→ **Data in this exercise**
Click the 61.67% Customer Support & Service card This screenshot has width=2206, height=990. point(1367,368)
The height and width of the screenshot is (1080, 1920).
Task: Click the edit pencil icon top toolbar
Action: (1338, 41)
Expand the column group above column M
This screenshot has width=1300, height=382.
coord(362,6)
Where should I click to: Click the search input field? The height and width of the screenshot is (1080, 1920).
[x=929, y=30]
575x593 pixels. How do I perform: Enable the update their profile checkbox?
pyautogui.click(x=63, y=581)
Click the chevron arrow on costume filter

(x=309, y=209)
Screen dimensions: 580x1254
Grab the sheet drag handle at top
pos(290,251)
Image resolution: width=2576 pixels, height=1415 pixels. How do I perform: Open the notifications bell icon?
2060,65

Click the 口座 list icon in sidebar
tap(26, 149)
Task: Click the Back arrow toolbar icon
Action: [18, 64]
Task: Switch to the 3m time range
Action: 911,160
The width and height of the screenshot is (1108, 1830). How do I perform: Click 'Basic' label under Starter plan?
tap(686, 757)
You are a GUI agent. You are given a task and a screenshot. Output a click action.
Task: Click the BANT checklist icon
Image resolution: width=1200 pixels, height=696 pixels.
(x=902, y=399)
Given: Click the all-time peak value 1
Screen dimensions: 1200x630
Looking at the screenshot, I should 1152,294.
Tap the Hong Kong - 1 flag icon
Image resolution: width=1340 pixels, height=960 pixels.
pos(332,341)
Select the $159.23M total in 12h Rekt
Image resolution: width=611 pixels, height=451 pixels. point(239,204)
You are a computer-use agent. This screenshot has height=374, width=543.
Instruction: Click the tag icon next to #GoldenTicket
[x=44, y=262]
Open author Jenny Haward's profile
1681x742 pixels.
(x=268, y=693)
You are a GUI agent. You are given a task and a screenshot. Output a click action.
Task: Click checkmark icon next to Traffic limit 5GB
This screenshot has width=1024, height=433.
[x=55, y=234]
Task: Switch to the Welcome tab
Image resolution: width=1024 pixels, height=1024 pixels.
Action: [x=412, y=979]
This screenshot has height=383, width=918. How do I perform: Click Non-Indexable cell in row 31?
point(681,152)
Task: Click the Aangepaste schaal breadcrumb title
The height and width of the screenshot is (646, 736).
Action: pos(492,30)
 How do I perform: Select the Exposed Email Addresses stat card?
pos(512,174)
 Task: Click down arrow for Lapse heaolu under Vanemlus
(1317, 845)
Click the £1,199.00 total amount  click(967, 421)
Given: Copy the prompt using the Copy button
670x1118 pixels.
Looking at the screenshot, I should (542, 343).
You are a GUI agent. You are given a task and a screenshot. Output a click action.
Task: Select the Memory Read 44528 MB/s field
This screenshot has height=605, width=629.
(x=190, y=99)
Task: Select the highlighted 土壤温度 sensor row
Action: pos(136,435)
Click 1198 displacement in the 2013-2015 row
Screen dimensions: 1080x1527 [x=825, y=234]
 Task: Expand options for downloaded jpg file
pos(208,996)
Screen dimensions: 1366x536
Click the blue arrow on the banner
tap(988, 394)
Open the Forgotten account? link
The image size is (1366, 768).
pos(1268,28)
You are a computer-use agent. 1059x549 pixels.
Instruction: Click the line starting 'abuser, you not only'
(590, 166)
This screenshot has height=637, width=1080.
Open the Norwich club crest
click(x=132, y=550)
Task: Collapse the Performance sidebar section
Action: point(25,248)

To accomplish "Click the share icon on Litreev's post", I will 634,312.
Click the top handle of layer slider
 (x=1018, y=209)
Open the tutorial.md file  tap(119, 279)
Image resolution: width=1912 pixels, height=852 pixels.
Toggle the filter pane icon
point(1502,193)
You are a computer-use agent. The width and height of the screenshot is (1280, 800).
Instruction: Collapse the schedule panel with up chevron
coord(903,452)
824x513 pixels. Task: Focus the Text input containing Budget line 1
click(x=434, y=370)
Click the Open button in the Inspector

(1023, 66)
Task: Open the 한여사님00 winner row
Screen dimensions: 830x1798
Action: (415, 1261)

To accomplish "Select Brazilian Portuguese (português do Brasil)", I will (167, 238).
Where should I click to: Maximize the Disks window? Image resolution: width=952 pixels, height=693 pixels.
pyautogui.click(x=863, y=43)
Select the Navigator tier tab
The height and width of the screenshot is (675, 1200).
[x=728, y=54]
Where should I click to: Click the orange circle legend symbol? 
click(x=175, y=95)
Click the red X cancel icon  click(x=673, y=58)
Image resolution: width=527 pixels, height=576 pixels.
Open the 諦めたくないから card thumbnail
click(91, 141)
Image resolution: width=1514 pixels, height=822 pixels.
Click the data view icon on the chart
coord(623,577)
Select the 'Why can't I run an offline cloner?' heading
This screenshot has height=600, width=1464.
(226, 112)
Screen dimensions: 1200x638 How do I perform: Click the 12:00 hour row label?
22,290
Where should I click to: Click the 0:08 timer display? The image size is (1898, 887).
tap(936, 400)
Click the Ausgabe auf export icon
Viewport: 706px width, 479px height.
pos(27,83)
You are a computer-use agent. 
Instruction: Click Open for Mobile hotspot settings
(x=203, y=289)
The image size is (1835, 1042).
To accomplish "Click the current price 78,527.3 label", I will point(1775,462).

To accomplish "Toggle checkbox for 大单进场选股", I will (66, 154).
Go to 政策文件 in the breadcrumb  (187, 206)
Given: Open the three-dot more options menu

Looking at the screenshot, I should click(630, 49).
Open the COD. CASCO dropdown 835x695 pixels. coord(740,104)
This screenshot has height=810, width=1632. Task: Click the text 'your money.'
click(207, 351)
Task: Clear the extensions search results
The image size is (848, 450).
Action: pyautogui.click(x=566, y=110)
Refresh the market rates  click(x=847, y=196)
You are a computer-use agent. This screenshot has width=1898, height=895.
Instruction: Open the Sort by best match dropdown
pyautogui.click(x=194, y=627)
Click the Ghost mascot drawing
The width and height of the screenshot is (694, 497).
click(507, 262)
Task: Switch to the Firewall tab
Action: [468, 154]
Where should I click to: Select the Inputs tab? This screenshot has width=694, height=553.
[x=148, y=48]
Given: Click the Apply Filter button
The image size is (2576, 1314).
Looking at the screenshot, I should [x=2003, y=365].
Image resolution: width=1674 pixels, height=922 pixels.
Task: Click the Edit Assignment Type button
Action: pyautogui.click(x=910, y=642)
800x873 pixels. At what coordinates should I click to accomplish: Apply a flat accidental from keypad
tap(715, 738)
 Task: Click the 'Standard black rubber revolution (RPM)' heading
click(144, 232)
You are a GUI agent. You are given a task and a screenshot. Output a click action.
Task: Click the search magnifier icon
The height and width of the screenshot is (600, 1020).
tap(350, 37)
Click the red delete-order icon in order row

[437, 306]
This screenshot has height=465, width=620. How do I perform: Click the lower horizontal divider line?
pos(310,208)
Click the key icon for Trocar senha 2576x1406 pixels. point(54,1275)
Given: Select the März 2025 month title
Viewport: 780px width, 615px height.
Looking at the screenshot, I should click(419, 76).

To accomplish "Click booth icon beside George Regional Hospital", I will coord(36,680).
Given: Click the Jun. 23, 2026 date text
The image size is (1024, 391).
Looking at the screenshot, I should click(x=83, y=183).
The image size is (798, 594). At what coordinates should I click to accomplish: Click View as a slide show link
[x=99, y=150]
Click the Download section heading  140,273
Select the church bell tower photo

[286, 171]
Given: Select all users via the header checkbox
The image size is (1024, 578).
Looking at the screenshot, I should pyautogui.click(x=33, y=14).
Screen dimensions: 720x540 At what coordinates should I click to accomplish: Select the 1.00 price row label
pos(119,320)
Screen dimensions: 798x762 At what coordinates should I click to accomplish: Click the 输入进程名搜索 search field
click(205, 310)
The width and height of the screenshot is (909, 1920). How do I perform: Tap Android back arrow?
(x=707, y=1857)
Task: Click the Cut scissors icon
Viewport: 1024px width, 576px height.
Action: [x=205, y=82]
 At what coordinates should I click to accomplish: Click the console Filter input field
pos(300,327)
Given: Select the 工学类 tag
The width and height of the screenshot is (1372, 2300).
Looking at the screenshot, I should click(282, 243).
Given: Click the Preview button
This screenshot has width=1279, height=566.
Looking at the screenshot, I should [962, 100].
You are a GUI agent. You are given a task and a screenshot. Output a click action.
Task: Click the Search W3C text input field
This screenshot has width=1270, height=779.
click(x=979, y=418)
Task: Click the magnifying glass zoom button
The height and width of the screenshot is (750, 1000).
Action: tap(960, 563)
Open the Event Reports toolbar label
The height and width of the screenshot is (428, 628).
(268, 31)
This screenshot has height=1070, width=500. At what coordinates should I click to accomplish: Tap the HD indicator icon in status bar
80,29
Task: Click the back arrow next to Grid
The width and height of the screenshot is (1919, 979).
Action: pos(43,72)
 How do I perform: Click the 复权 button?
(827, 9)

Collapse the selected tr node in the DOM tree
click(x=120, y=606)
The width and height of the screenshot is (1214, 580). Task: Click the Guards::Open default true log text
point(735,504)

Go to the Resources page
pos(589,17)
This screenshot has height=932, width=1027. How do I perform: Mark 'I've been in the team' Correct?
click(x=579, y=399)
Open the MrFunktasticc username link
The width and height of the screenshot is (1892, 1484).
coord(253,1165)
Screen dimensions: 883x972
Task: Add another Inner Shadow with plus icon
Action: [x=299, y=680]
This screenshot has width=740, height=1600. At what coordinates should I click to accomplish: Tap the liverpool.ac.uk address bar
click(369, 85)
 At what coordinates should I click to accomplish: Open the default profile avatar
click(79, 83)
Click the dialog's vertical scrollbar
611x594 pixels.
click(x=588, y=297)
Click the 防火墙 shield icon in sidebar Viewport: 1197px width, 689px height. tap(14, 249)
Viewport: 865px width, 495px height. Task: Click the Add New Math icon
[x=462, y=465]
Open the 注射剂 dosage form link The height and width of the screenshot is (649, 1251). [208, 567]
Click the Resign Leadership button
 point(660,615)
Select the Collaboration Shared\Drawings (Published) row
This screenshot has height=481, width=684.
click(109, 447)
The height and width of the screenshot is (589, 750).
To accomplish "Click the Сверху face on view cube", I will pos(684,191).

→ **Required work**
Working from the listing above, pick out every line that has "will" and copy it.

→ **Exercise solution**
To accomplish "Click the share icon on Litreev's post", I will 634,312.
To accomplish "Select Brazilian Portuguese (português do Brasil)", I will (167, 238).
To accomplish "Click the current price 78,527.3 label", I will point(1775,462).
To accomplish "Toggle checkbox for 大单进场选股", I will (66, 154).
To accomplish "Click booth icon beside George Regional Hospital", I will coord(36,680).
To accomplish "Click the Сверху face on view cube", I will pos(684,191).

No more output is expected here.